Some time later – by now with improved product purity and filtrability – I begun to wonder if the zinc chloride effect was real, or maybe something else was going on, so I finally got around to run a control. And sure enough, the reaction worked even better without zinc chloride. So, after many tries with quantities of reagents and additives, I arrived at optimized procedure which looked almost exactly like the one that I started with, except few minor details – the little changes that were incidentally co-introduced because of the ZnCl2 addition – few small changes that make a difference… I would have never tried these changes without it. And I would have given up if I had run the control experiments earlier and found out it does nothing.
It is delightful to read methodology papers, the observations and explanations arranged neatly, flowing like a good detective story, with a chain of clear logical reasoning based on the experimental evidence. But I suspect it is mostly fictional (There is no good place in a process paper to explain that after very slow reagent addition because of a clogged valve that no-one cared to inspect before the pilot run, the impurity profile improved and the troublesome sideproduct from the second step no longer buggers up the recrystallization). I worry that reading published accounts of process research can give the management a very unrealistic impression what a normal project should look like.
March 19, 2015
I got a summer internship in a natural product synthetic group, a quarter century ago when I was in high school. It was a very nice lab doing medicinal chemistry on cardioglycosides and I really liked it there. But I didn’t realize that the PI from the group wasn’t thrilled to have me (he was asked to take some random kid as a community outreach initiative, and he could not turn it down.) He promptly sent me out of the way, to the library.
In those days, the literature search used to be done with printed indexes of Chemical Abstracts. It was like slogging away through a supermarket shelf filled with phone books; I spent three weeks doing this.
Undeterred, I was nagging the PI to have me try experimental chemistry. Finally, he would let me prepare an acetylated analog of a frog cardanolide, as analytical standard. He instructed me to weight out 10mg of the material, dissolve it in 1mL of pyridine, add 1mL of acetanhydride, and let it sit overnight. Then evaporate, work up with diluted sulfuric acid and DCM.

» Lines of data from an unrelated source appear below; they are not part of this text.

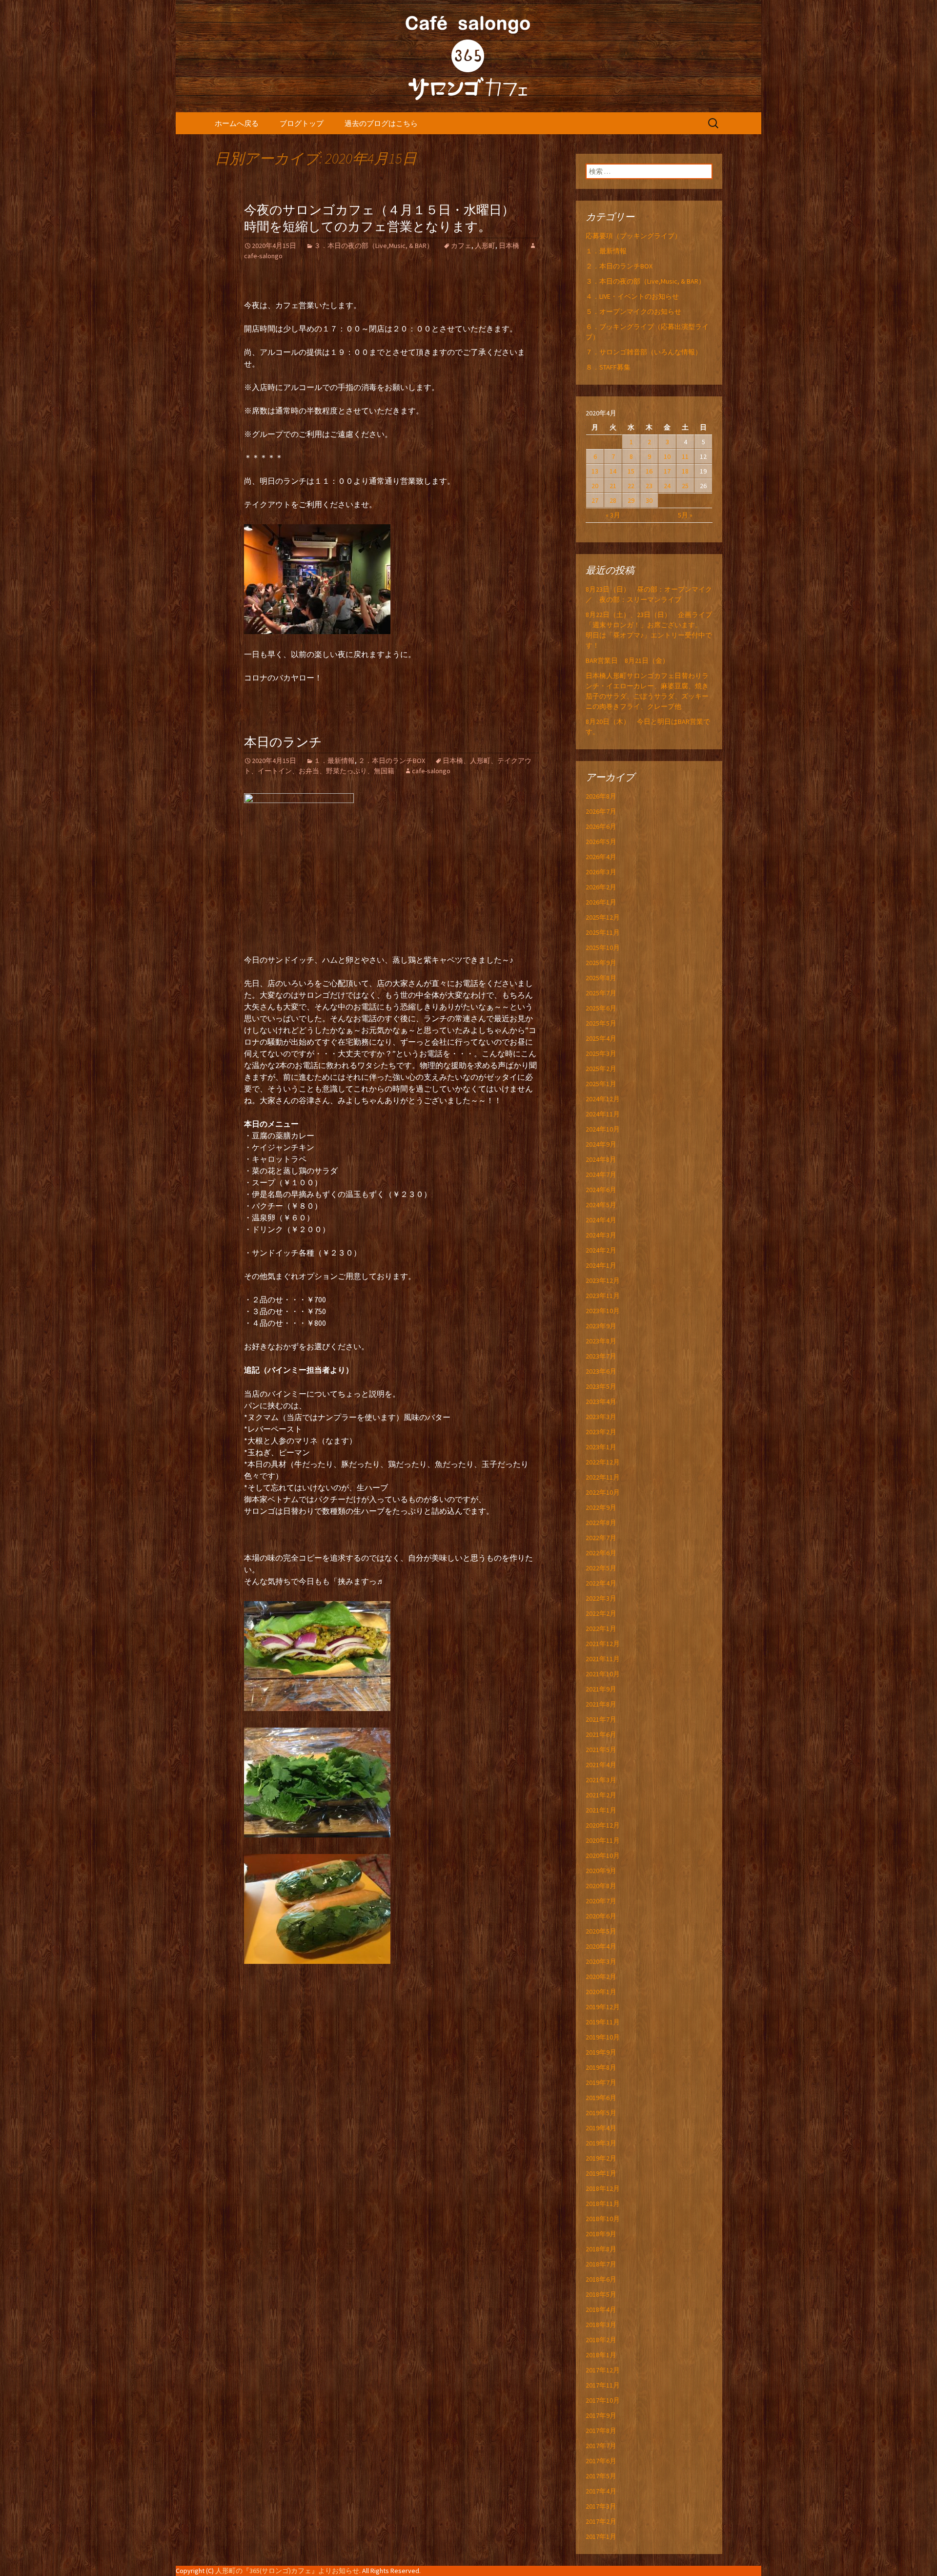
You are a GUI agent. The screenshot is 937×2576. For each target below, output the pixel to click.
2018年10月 (603, 2218)
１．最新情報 (334, 760)
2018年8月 (601, 2249)
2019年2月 (601, 2158)
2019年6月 (601, 2097)
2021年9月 (601, 1689)
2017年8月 (601, 2430)
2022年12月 (603, 1462)
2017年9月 (601, 2415)
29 (631, 500)
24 (667, 485)
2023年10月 (603, 1310)
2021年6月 (601, 1734)
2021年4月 (601, 1764)
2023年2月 (601, 1431)
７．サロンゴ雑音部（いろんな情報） (644, 352)
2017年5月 (601, 2476)
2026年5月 (601, 841)
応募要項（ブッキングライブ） (633, 235)
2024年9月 (601, 1144)
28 (613, 500)
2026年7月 (601, 811)
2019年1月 (601, 2173)
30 (649, 500)
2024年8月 (601, 1159)
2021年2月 (601, 1795)
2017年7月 (601, 2445)
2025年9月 (601, 962)
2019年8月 (601, 2067)
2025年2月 (601, 1068)
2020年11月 (603, 1840)
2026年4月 (601, 856)
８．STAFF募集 (608, 367)
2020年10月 (603, 1855)
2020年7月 (601, 1900)
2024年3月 (601, 1235)
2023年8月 (601, 1341)
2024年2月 (601, 1250)
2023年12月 (603, 1280)
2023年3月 (601, 1416)
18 (685, 471)
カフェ (461, 245)
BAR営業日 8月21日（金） (627, 660)
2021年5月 (601, 1749)
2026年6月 (601, 826)
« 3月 (613, 515)
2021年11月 (603, 1658)
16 (649, 471)
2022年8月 (601, 1522)
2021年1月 (601, 1810)
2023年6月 (601, 1371)
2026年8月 (601, 796)
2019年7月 (601, 2082)
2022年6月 (601, 1552)
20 (594, 485)
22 (631, 485)
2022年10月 (603, 1492)
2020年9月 (601, 1870)
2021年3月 (601, 1779)
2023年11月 (603, 1295)
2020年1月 (601, 1991)
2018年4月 (601, 2309)
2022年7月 (601, 1537)
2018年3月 (601, 2324)
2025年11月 (603, 932)
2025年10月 (603, 947)
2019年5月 (601, 2112)
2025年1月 (601, 1083)
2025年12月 (603, 917)
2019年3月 (601, 2143)
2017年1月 (601, 2536)
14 (613, 471)
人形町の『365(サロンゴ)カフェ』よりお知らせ (287, 2570)
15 (631, 471)
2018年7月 (601, 2264)
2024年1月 (601, 1265)
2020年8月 (601, 1885)
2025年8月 (601, 977)
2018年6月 (601, 2279)
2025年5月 (601, 1023)
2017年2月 (601, 2521)
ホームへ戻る (237, 123)
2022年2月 (601, 1613)
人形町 (485, 245)
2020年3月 (601, 1961)
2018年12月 (603, 2188)
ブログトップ (302, 123)
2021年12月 (603, 1643)
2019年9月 (601, 2052)
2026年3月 (601, 871)
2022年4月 (601, 1583)
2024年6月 (601, 1189)
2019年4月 (601, 2127)
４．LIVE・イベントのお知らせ (632, 296)
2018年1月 (601, 2354)
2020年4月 (601, 1946)
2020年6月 (601, 1916)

I tried to hit exactly 10.0mg and it wasn’t easy: it took me forever to weight on precision balances, and meanwhile the guy was looming over me, unimpressed, rolling his eyes. During all this, I somehow put a tip of the little spatula to my lips – the working end of the spatula – and then asked the dour PI if bufanolides were supposed to have such a bitter taste.

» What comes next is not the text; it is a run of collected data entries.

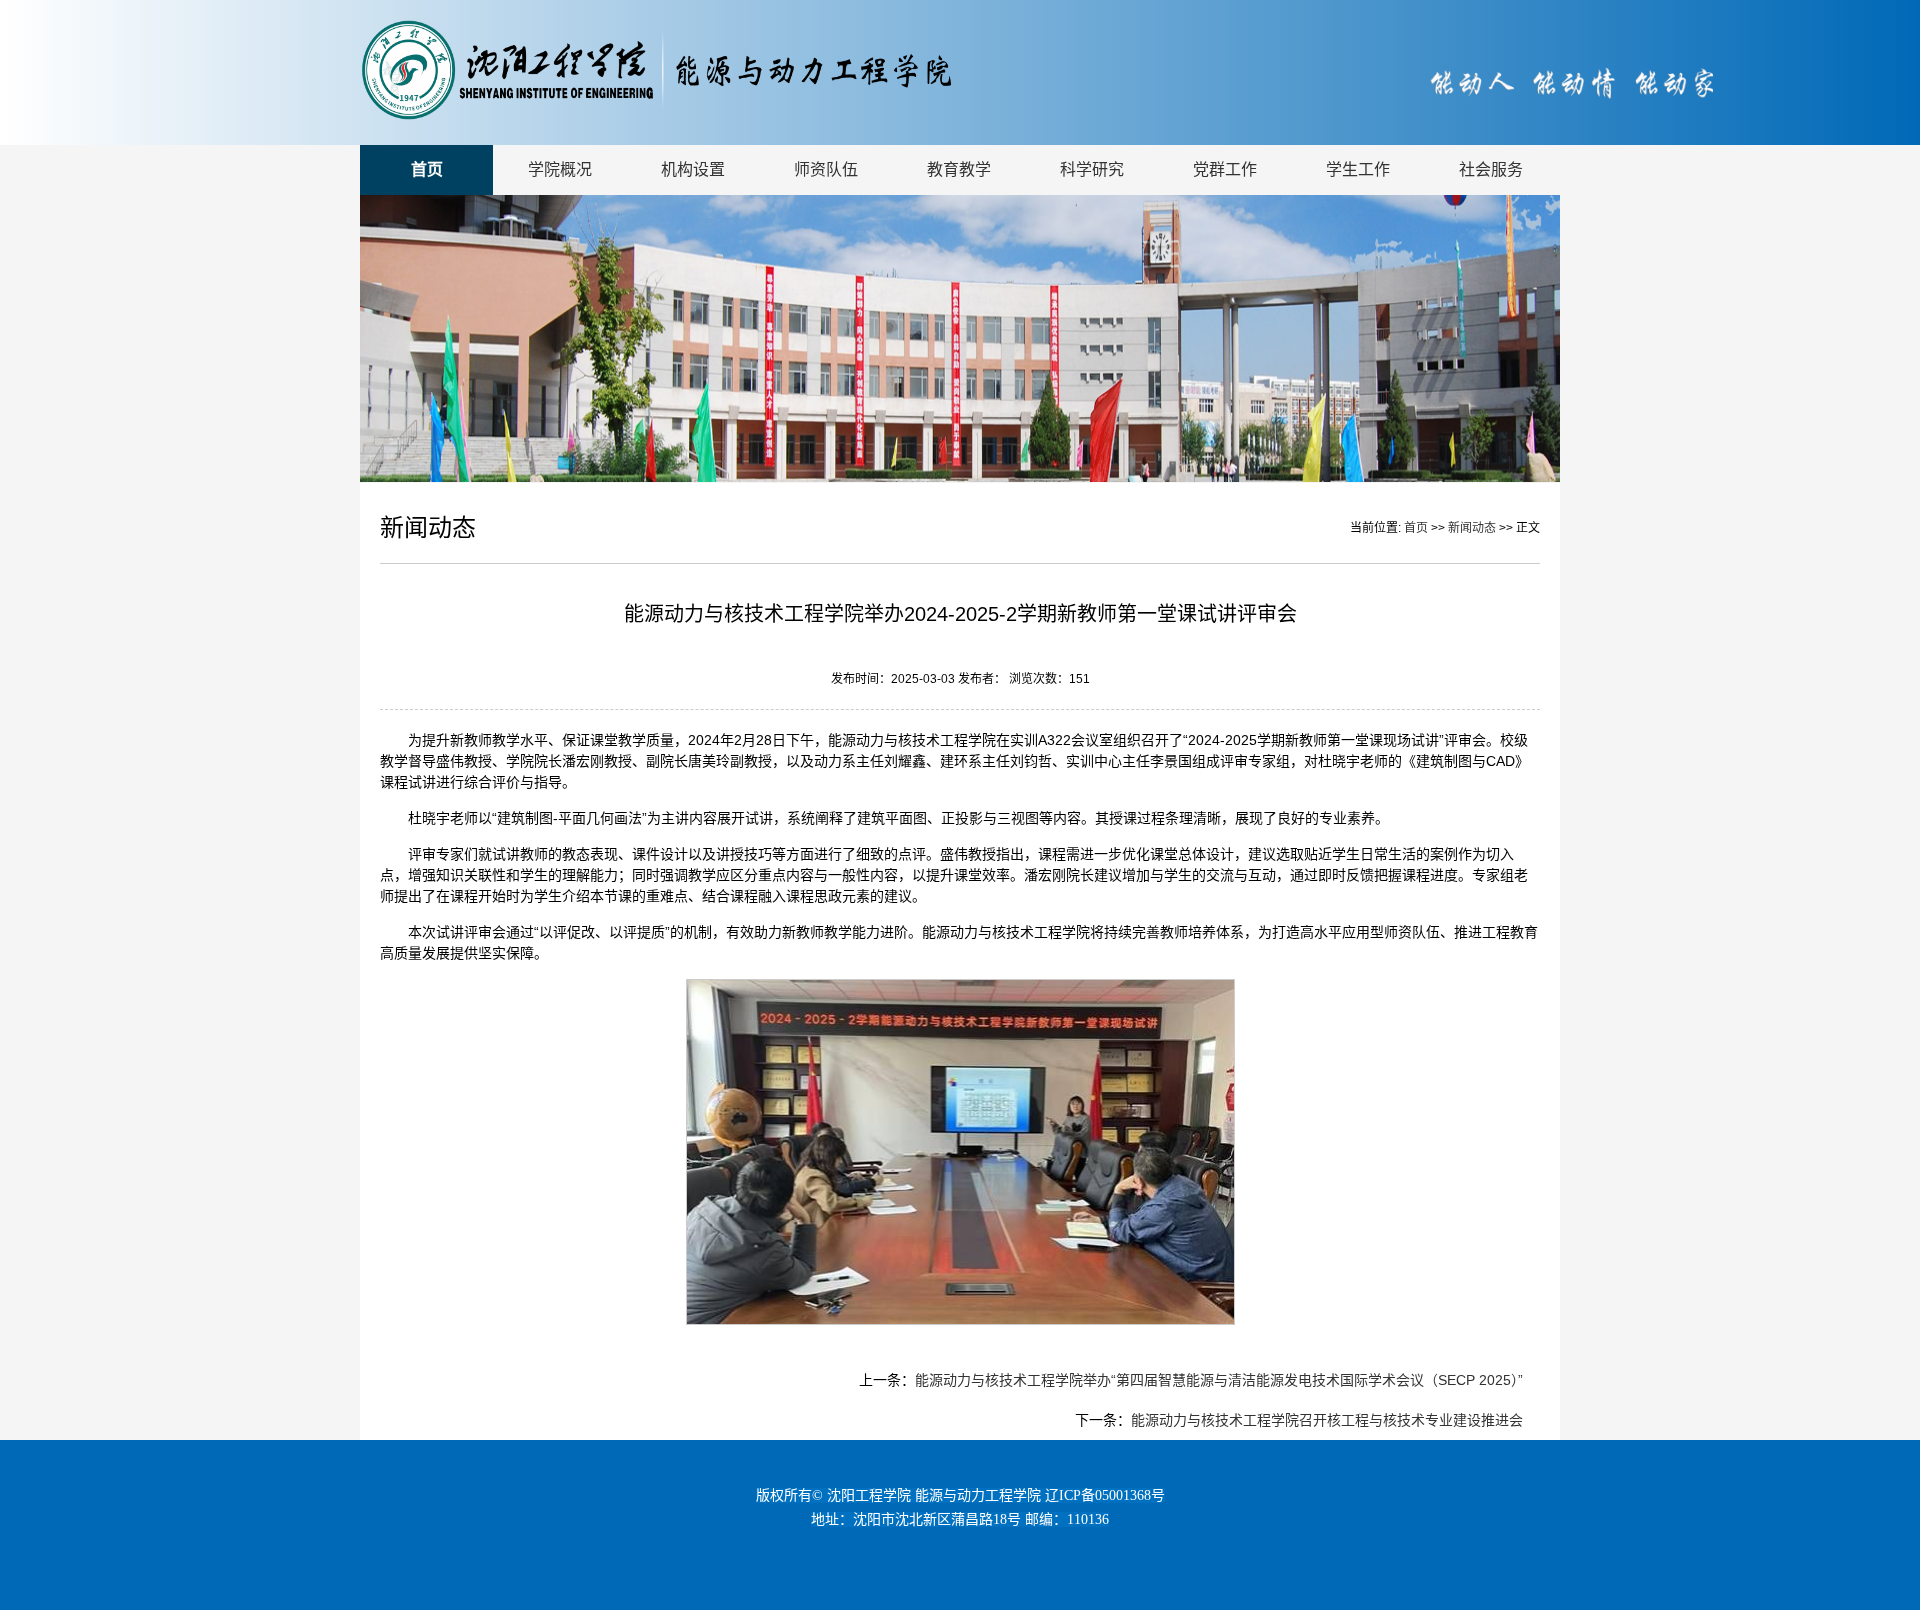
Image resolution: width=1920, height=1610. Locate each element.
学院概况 (560, 169)
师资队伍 (826, 169)
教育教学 (959, 169)
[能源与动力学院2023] (738, 116)
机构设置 (693, 169)
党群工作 (1225, 169)
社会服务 (1491, 169)
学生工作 (1358, 169)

For a moment, it wasn’t clear who was going to suffer the heart attack first but eventually the shouting subsided, I got my face wiped clean with alcohol swabs and was ready to set up the experiment.
So I dissolved the material in exactly 1.0 mL of pyridine, then carefully added 1.0 mL of pyridine to it (I must have grabbed the wrong brown bottle, they looked the same) and isolated 9 mg of a very pure starting material a day later; it was my last experiment in that lab…
Whenever I have to work with someone young and unbearable, it helps to recall the many asinine things I did unto others.
November 6, 2014
A reflux in 12 molar HCl
Carefully watched for a frothing,
Painstakingly drained from the reactor,
To strip down and scrub off that gross thing.
My bosses, I tried please believe me,
I’m doing my best as you insist,
I’m ashamed of the material I burned through,
I’m ashamed of the deadlines I missed.
But if you could just see the beauty,
These things I could never describe,
These pleasures of process perfection,
This is my one lucky prize.
refrain: Product isolation…
My apologies to Joy Division
July 4, 2014
May 22, 2014
I have been running some hydrogenations of our polymers on kilo scale, at atmospheric pressure under balloons, and it is a bit of a chore. It would be nice to have something akin to a beer keg-sized Parr shaker and run the hydrogenation under few bars of H2, to reduce the catalyst loading and shorten the reaction time.
I wanted to ask the readers from process groups if they worked with a low-pressure batch stirred hydrogenation reactor that they liked and could recommend – for us to buy. Specifically, we would need a hydrogenator that can accommodate 8-10 liters of a reaction mixture that has tendency to initially foam under reduced pressure (this means that the total available volume should be about 15-20 liters). Maximum operating pressure 3 bar would be enough, no heating or cooling is required and the typical solvent is water. I am not really interested in flow hydrogenation systems because they would be unsuitable to our particular case. A glass vessel or at least a glass window on the top would be nice to have, because of the foaming problem during evacuation. Thank you for your suggestions!